# Firearms "accessories"?



## GTS225 (Mar 22, 2019)

Hey, has anybody gotten themselves some legal "accessories" for their weapons?

I ask because I've put myself on the "grid" for sure, now. Had a sports show this past weekend, and sprung for a Dakota Silencer for my rimfire rifles. Yeah, it's expensive, but totally legal. $535 for the silencer, $200 for the federal tax stamp, and another $60 for the state stamp.
I opted for an ownership trust, rather than personal ownership, as I can add people I trust to it, and they share ownership of the silencer. In that way, it can be passed to my heirs rather than be confiscated and destroyed upon my death.

Still need to have the barrel threaded, and the official paperwork hasn't come back, but I see no problems with it.

Hopefully, the political climate won't take a sharp downturn and change everything around on me.

Roger


----------



## lovedr79 (Mar 22, 2019)

My best friend has 3. He did the trust as well. Pretty neat shooting a .22 that is quieter than my pellet gun.


----------



## GTS225 (Mar 23, 2019)

lovedr79 said:


> My best friend has 3. He did the trust as well. Pretty neat shooting a .22 that is quieter than my pellet gun.


*********************************************************************************************
Yep.....subsonic round out of a bolt gun, to avoid the supersonic crack of the bullet passing through the air, and you won't disturb any other squirrels when you take a shot.
Won't do as well on my .17, as I don't think anybody loads a subsonic round for it.

Roger


----------



## onthewater102 (Mar 23, 2019)

Noisiest parts are the firing pin hitting the back of the casing and the round hitting the backstop.

Too late now if you've ordered it, but if you're shooting rimfire I hope it's one you can take apart and clean. I know the Thompson Machine ISIS-2 is multi-caliber compatible and you can unscrew the end caps to remove the baffles to clean them after using it with dirtier rimfires. It's nice, a 9mm suppressor has the same threading as you would find on a .22 and works just as well on the .22 as it does on the 9mm...giving you multiple options for the same unit.

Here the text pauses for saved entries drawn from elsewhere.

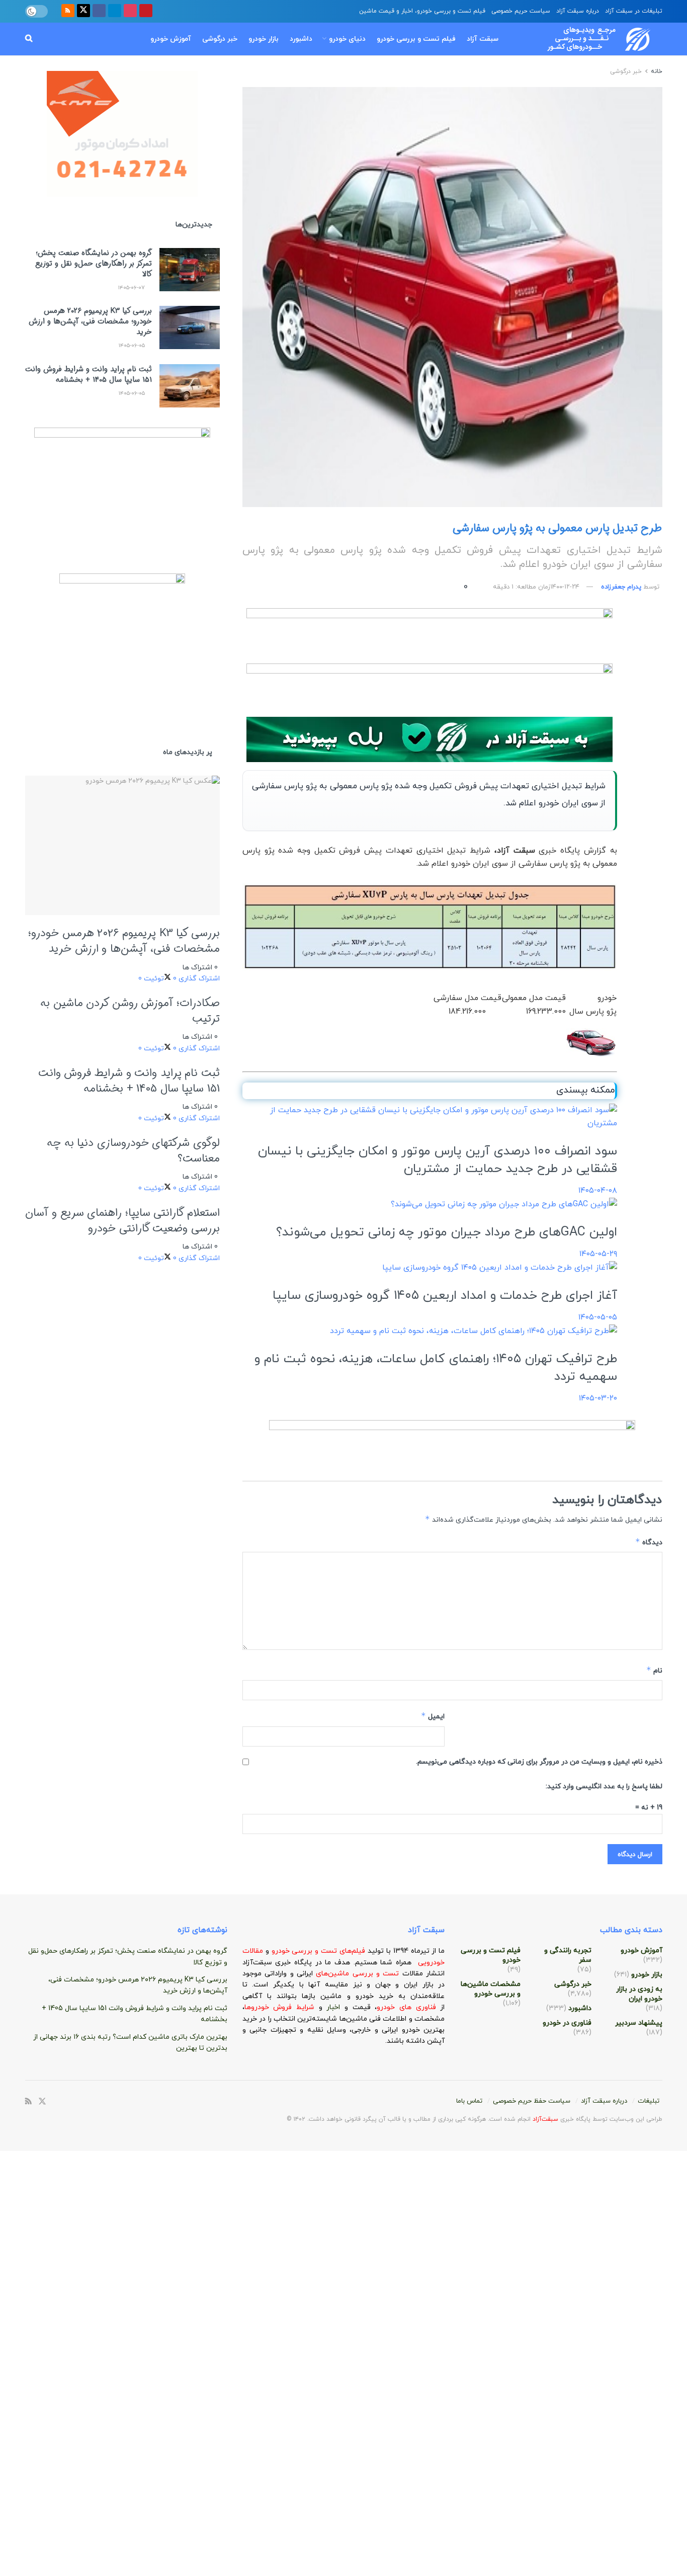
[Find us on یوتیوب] (145, 11)
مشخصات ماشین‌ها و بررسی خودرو (491, 1989)
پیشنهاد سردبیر (638, 2023)
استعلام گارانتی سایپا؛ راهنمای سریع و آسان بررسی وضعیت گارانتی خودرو (122, 1220)
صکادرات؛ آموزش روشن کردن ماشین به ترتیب (130, 1010)
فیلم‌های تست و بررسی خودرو (318, 1951)
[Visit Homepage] (589, 39)
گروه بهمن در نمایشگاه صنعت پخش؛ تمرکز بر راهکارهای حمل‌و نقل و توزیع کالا (93, 263)
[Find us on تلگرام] (114, 11)
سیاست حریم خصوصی (520, 11)
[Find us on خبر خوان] (67, 11)
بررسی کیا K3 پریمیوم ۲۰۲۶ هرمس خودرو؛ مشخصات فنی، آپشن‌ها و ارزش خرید (90, 321)
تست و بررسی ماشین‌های (332, 1973)
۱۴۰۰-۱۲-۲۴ (564, 587)
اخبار (335, 2007)
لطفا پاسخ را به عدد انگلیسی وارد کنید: (604, 1786)
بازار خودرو (263, 39)
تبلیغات (648, 2101)
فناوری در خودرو (567, 2023)
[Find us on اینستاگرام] (130, 11)
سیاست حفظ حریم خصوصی (531, 2101)
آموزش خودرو (170, 39)
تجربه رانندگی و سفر (567, 1955)
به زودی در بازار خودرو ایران (639, 1994)
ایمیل (433, 1716)
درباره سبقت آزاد (577, 11)
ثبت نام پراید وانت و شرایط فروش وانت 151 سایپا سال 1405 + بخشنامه (88, 374)
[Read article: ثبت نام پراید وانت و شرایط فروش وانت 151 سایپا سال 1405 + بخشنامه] (189, 385)
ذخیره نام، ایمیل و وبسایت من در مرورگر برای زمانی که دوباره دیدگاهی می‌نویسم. (539, 1762)
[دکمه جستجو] (29, 39)
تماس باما (469, 2101)
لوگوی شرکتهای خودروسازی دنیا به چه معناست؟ (133, 1150)
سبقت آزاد (482, 39)
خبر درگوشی (219, 39)
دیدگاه (648, 1542)
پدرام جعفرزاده (621, 587)
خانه (655, 71)
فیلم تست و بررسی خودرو (416, 39)
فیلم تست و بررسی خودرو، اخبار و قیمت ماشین (422, 11)
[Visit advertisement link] (430, 630)
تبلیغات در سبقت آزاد (633, 11)
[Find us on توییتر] (83, 11)
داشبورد (301, 39)
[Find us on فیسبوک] (99, 11)
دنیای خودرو (347, 39)
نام (654, 1670)
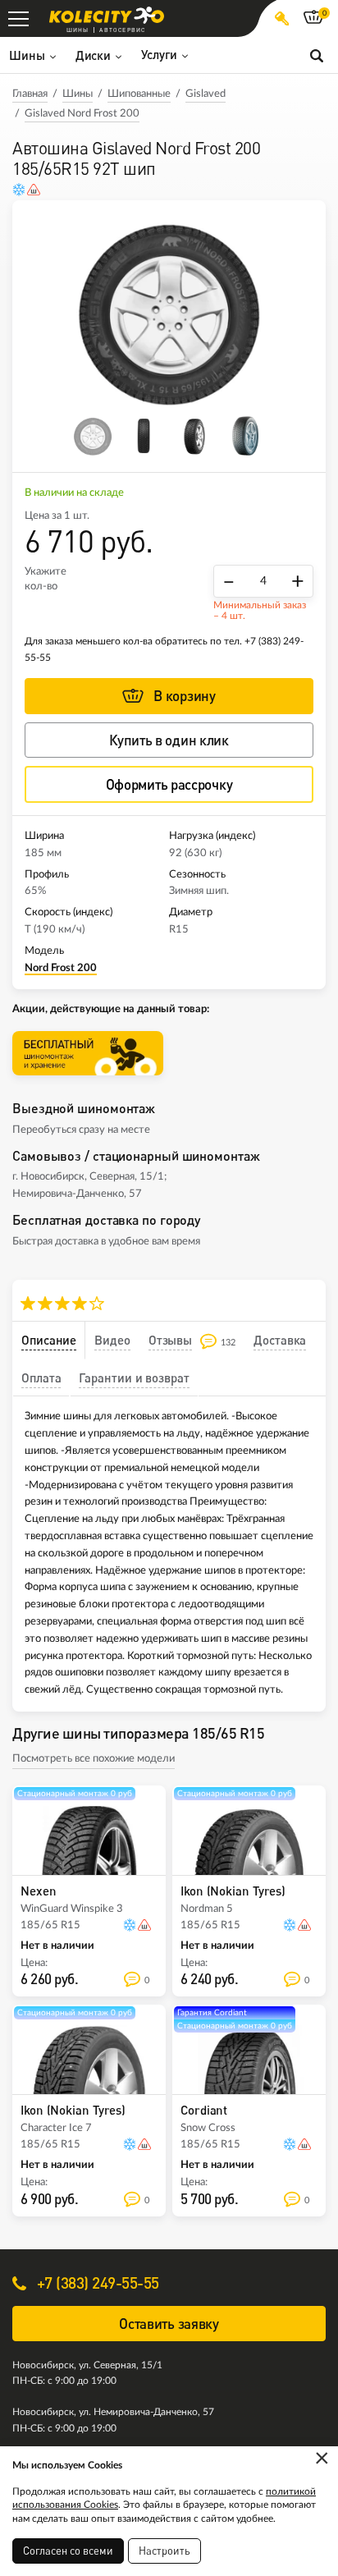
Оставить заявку (169, 2323)
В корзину (184, 695)
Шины (77, 94)
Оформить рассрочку (169, 784)
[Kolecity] (106, 15)
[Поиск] (317, 55)
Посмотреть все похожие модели (93, 1758)
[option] (169, 311)
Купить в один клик (169, 740)
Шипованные (139, 94)
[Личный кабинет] (282, 18)
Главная (30, 94)
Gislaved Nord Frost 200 (82, 113)
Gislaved (205, 94)
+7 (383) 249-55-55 (96, 2282)
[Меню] (18, 18)
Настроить (164, 2550)
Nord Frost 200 (61, 968)
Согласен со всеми (68, 2550)
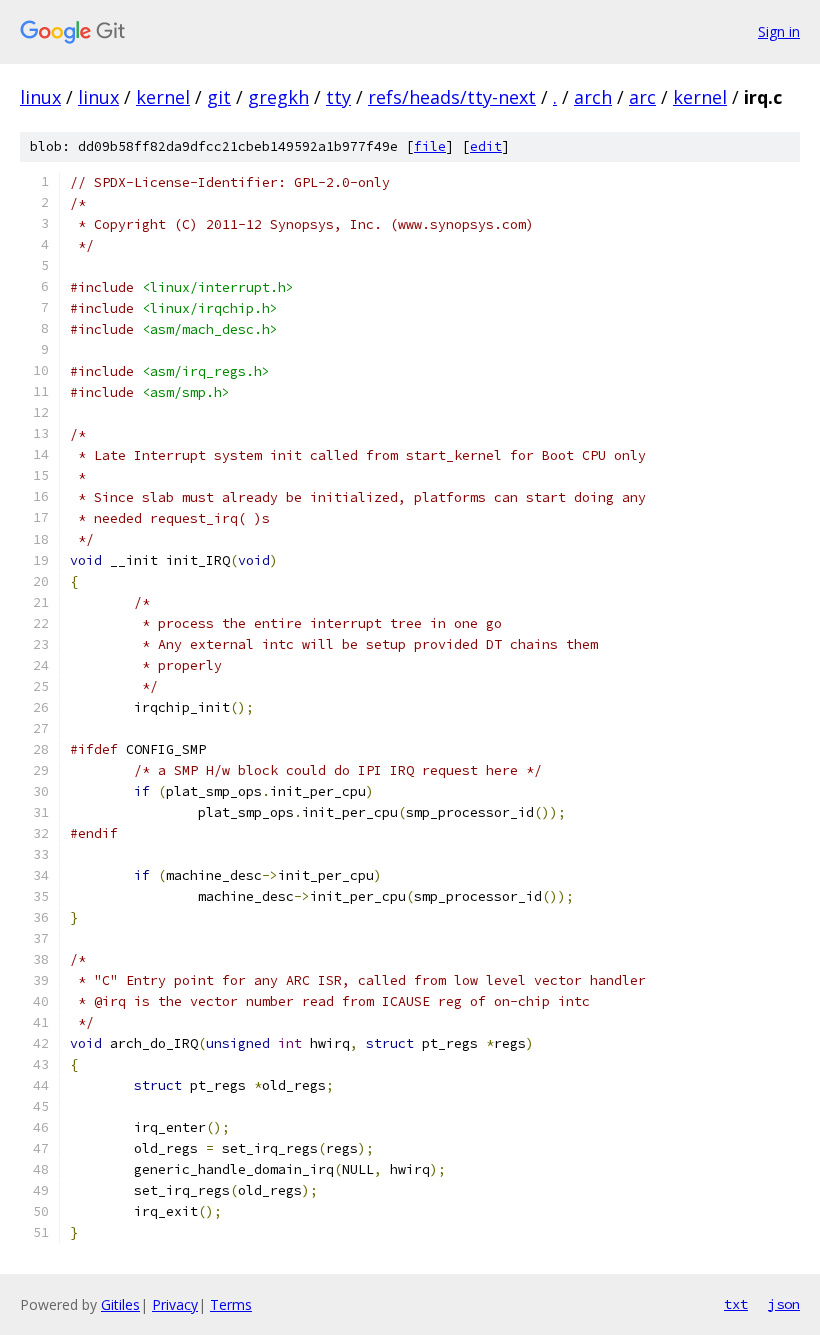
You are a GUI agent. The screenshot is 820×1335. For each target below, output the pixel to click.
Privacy (175, 1304)
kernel (163, 97)
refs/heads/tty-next (452, 97)
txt (736, 1304)
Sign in (779, 31)
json (784, 1304)
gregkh (278, 97)
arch (593, 97)
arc (642, 97)
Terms (231, 1304)
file (430, 146)
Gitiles (120, 1304)
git (219, 97)
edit (486, 146)
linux (40, 97)
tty (338, 97)
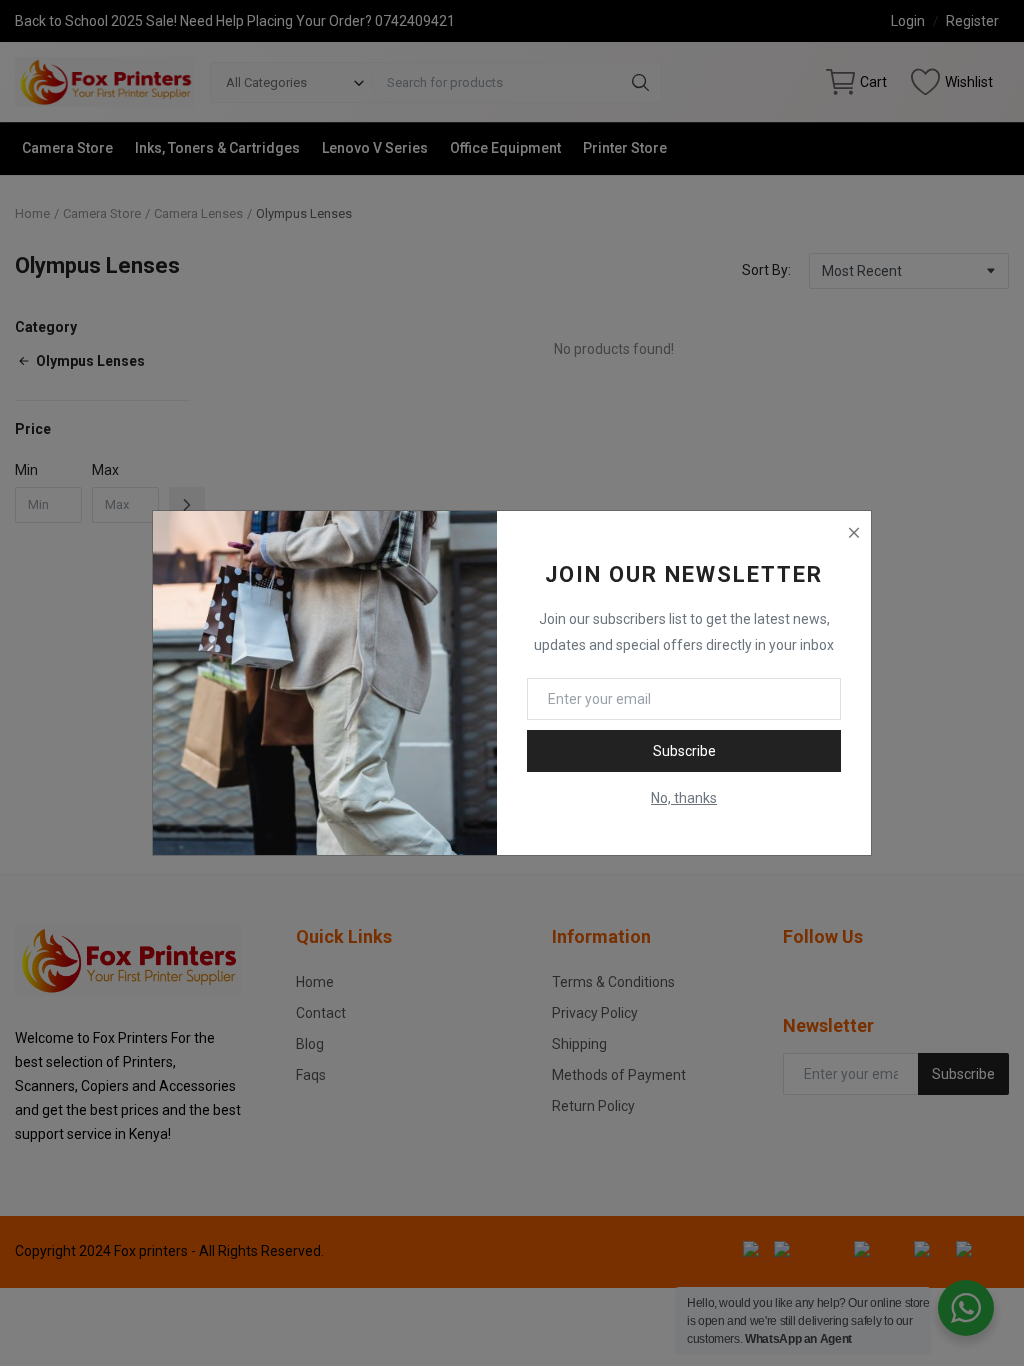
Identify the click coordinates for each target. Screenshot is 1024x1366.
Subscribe (684, 751)
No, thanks (684, 798)
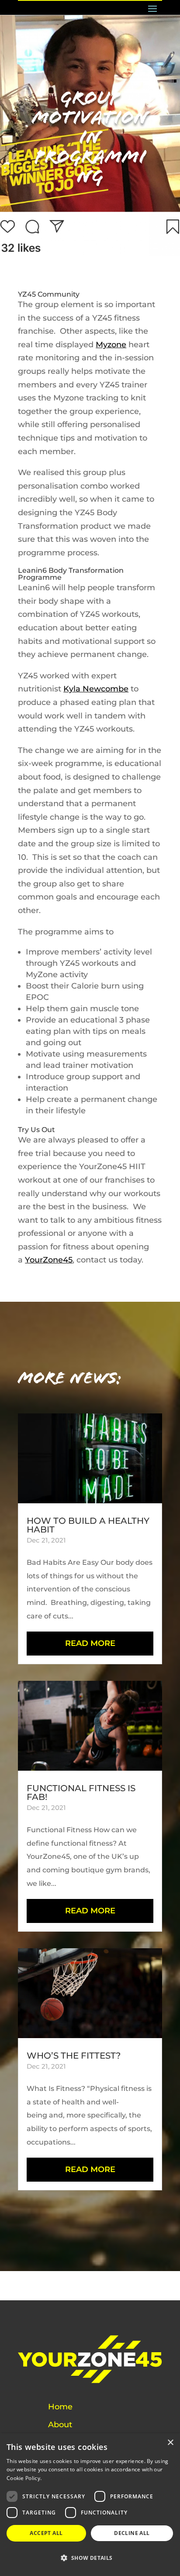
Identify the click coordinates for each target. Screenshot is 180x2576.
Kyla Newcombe (95, 689)
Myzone (111, 344)
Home (60, 2407)
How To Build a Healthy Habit (88, 1525)
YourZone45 (49, 1260)
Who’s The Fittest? (74, 2055)
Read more (57, 2478)
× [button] (170, 2442)
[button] (90, 2558)
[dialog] (90, 2504)
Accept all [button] (46, 2533)
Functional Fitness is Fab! (81, 1792)
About (60, 2424)
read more (90, 1643)
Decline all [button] (131, 2533)
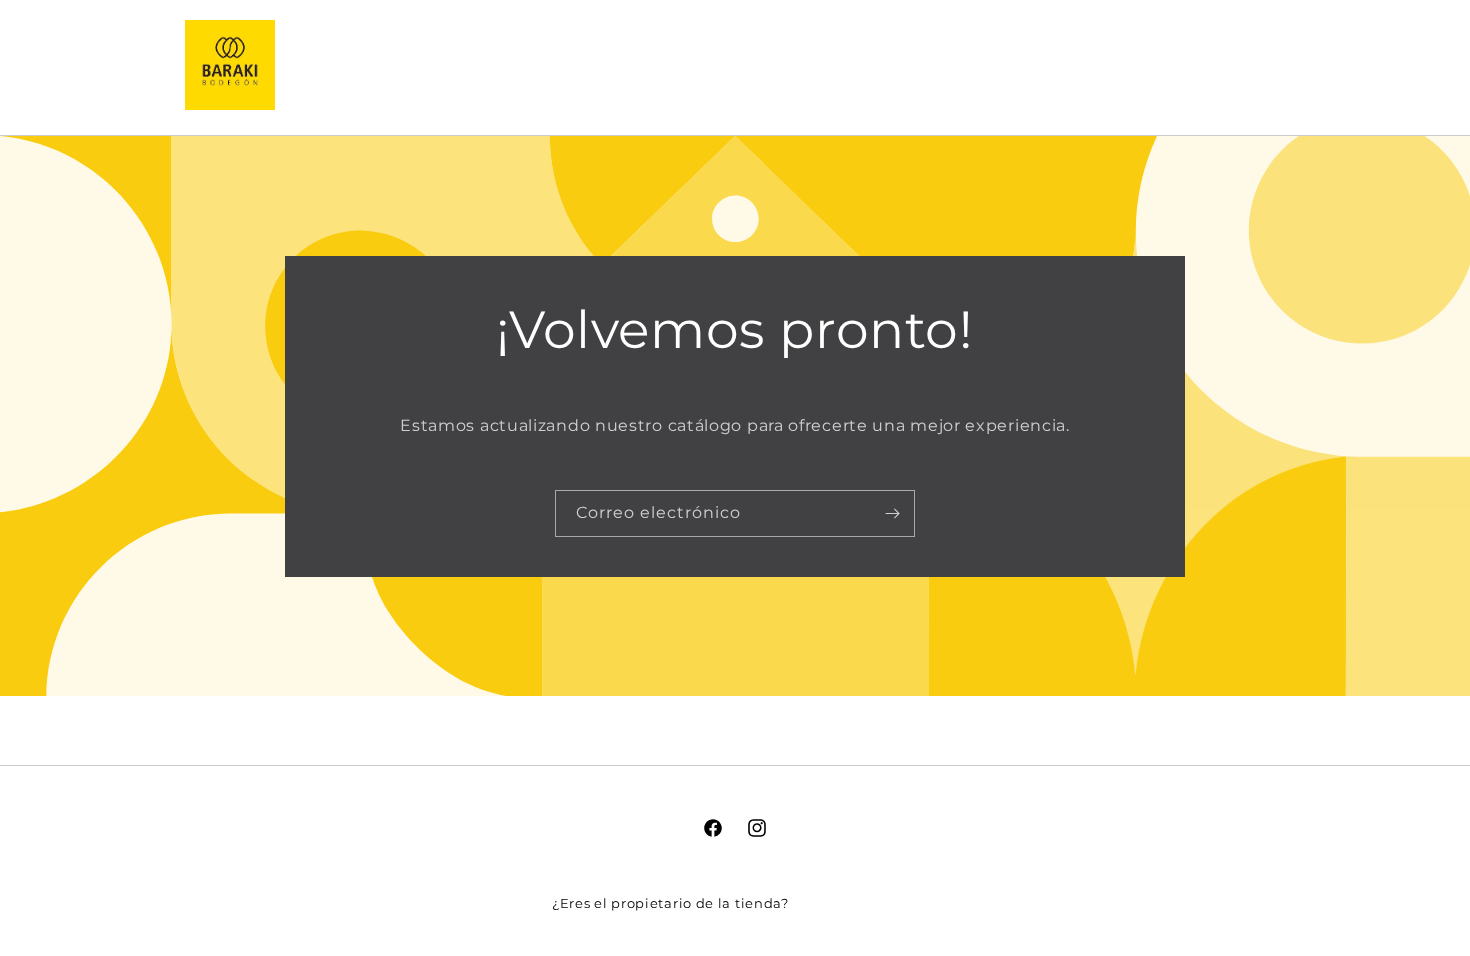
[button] (1173, 64)
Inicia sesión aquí (855, 903)
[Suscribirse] (892, 512)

Unfortunately - CT decided that even little .22lr semi-auto pistols with threaded barrels are evil assault weapons of death and banned them, so now I have to carry a library of paperwork with me anywhere I want to shoot.


----------



## GTS225 (Mar 23, 2019)

onthewater102 said:


> Too late now if you've ordered it, but if you're shooting rimfire I hope it's one you can take apart and clean.


*******************************************************************************************

It is. They had another for rimfires, and it was lower priced, but both end caps don't unscrew. The one I sprang for will completely disassemble for cleaning.

Roger


----------



## onthewater102 (Mar 23, 2019)

Don't be alarmed if that tax stamp takes the better part of a year to come through. I think mine took about that long give or take.


----------



## GTS225 (Mar 24, 2019)

Interesting how the government takes so long to get something done, but when you're supposed to do it, it's demanded right now.

Roger


----------